La vicenda della casa popolare di Casal Bruciato assegnata a una famiglia di origine rom riflette un contesto che supera di gran lunga quella cosiddetta “guerra tra poveri” di cui tanto si è parlato. E’ una vicenda dove la povertà non c’entra o c’entra poco, perché è schiacciata dall’intolleranza e dal pregiudizio, che lasciano indietro chiunque, anche i diritti dei più poveri. Il pregiudizio è brutto perché arriva a tanto: arriva a scagliarsi contro tutto e tutti. E non importa che tu abbia zero o 90 anni: devi finire nella folla che ti accerchia e che ti mette paura.

Questa vicenda è una brutta, bruttissima storia, dove regna la banalità del male, tradotta non solo nel “ti stupro”, ma in una folla di persone che non si fa problemi ad accerchiare una mamma con in braccio una bambina e che vorrebbe vederle impiccate entrambe. Una storia filtrata dall’odio e dalle strumentazioni, che tollera fascisti e stupratori, spacciatori e mafiosi (che troppo spesso si infiltrano negli alloggi popolari) con cui però siamo abituati a convivere. E in questa abitudine al male si insinua facilmente la volontà di una folla che non si ferma neanche davanti a una bambina.

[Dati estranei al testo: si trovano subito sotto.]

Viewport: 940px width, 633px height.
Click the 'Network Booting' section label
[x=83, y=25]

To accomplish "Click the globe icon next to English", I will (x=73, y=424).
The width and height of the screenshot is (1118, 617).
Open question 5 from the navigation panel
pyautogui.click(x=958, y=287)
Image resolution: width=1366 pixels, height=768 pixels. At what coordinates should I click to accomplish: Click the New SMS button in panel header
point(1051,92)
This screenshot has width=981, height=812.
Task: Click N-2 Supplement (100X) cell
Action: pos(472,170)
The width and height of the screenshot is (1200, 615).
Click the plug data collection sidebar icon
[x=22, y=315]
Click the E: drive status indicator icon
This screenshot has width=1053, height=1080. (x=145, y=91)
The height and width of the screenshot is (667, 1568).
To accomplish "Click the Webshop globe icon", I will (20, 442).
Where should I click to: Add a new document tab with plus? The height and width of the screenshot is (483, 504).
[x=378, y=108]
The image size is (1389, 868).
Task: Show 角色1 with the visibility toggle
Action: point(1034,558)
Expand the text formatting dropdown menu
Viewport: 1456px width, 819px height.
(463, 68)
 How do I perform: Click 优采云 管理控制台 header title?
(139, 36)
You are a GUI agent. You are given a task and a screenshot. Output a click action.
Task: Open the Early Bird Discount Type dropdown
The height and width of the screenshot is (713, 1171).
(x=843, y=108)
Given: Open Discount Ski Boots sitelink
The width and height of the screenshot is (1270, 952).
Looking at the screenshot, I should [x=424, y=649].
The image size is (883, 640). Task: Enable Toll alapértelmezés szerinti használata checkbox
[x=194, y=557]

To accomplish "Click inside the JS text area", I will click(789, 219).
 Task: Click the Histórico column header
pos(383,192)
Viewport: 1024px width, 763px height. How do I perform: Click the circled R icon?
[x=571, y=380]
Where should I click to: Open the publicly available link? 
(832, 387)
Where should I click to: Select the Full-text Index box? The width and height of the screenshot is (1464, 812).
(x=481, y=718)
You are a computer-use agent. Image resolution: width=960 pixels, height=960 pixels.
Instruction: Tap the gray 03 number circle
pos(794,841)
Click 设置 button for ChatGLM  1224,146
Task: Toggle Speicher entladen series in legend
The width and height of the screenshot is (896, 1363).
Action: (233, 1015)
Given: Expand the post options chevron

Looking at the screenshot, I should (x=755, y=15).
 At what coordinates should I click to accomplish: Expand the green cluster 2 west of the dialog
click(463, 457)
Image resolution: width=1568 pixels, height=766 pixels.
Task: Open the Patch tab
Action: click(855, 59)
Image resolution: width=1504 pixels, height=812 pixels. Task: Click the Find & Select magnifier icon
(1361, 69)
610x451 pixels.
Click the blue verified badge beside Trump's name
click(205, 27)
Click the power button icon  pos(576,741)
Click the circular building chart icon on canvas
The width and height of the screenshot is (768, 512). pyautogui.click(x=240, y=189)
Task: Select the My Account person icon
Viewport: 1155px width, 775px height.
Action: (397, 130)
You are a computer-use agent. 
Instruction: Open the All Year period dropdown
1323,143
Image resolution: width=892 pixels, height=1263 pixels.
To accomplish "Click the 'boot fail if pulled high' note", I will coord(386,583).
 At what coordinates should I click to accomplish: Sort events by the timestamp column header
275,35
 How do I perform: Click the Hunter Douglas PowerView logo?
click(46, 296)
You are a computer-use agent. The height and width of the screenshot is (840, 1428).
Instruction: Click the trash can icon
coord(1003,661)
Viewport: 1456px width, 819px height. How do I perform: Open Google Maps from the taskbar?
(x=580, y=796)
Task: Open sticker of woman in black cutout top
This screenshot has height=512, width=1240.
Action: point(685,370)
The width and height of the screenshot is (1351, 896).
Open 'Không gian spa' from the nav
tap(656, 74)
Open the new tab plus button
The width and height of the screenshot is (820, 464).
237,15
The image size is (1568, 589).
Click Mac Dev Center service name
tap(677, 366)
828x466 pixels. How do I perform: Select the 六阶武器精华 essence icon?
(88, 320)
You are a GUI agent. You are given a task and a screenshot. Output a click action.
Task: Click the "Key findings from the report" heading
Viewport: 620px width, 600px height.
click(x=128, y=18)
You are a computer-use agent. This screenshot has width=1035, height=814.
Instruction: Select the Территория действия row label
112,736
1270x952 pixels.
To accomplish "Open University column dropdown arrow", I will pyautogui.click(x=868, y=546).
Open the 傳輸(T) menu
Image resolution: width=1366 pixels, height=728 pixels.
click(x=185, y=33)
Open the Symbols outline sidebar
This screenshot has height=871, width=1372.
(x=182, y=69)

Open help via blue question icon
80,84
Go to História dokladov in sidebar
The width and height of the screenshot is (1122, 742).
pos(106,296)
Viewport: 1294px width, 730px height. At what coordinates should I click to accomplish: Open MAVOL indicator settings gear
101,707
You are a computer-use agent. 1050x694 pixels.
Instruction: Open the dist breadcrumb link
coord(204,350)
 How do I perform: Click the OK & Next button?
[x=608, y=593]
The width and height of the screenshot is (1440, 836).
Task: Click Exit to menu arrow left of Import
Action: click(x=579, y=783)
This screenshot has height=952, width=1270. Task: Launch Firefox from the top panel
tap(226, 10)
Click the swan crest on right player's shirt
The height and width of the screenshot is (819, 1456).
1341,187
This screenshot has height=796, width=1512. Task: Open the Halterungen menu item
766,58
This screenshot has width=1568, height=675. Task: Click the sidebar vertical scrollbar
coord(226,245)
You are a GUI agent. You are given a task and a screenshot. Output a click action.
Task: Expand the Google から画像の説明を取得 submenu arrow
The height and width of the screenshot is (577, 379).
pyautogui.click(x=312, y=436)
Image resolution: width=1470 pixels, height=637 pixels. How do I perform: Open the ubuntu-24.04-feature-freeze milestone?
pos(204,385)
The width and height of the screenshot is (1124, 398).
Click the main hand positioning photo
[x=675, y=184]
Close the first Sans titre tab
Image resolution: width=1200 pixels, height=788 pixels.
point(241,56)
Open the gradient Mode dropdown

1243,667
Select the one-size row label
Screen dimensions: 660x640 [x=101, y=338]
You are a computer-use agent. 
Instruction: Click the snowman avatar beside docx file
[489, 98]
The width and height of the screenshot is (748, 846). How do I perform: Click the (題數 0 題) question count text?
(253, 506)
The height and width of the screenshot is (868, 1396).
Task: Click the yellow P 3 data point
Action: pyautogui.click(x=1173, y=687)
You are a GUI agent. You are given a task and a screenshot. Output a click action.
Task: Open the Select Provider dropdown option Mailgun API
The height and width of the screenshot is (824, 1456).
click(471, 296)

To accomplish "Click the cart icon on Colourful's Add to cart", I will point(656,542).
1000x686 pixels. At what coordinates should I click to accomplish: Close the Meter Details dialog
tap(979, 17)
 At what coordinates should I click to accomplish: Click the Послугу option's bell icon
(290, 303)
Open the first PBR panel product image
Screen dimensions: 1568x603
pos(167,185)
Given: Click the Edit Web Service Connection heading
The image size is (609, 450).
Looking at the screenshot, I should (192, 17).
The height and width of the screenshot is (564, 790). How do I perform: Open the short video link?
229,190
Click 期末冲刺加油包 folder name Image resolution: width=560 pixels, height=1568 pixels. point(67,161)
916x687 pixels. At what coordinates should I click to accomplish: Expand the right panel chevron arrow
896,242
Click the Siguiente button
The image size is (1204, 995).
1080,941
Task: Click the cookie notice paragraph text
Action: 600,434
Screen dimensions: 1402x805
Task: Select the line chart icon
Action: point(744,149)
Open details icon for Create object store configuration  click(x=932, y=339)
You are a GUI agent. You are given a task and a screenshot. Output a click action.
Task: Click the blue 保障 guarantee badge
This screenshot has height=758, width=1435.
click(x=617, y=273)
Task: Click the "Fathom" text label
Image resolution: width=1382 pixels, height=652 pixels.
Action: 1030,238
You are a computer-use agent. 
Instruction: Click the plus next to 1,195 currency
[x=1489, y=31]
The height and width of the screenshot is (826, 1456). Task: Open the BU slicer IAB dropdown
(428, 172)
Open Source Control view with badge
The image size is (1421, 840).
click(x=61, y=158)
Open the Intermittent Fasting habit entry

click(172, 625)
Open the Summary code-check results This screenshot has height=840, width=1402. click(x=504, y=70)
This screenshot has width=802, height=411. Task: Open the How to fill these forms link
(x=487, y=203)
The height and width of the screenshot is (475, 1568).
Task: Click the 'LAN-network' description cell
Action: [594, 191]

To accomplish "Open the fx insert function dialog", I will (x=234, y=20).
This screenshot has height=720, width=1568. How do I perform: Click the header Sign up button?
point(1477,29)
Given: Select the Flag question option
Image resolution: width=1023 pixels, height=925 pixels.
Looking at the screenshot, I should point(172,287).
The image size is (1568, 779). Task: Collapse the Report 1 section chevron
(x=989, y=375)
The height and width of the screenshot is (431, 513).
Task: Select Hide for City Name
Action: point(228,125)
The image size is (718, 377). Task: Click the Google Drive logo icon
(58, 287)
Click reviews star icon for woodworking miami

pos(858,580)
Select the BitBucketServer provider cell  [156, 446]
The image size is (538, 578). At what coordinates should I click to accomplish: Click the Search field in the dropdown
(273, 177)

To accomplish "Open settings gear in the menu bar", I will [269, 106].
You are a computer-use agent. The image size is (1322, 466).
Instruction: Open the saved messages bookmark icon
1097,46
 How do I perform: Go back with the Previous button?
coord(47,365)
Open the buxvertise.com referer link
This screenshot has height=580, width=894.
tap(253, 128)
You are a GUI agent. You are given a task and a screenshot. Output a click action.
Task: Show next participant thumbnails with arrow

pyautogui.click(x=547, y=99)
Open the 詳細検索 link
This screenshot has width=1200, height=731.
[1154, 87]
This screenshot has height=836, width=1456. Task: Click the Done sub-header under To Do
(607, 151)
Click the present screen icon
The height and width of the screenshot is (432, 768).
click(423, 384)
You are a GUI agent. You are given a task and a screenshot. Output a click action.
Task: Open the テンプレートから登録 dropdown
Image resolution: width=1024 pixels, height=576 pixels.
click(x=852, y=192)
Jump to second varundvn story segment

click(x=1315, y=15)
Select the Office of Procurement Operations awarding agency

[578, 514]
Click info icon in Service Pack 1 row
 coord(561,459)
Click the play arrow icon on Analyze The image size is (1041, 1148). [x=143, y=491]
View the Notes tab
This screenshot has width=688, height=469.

E’ il racconto di una città sempre più inospitale e sempre meno accogliente che fa da sfondo a quelle immagini. Una storia che non ci piace, perché se da un lato sappiamo bene quanto sia difficile vivere in un alloggio popolare nella periferia di Roma, dall’altro non c’è nulla che possa giustificare i contenuti e le forme di quella protesta. Noi vogliamo scrivere un’altra storia, quella di una città aperta, antifascista e antirazzista, dove nessun bambino debba più sentirsi accerchiato. Buona vita piccola, ci auguriamo per te un finale diverso.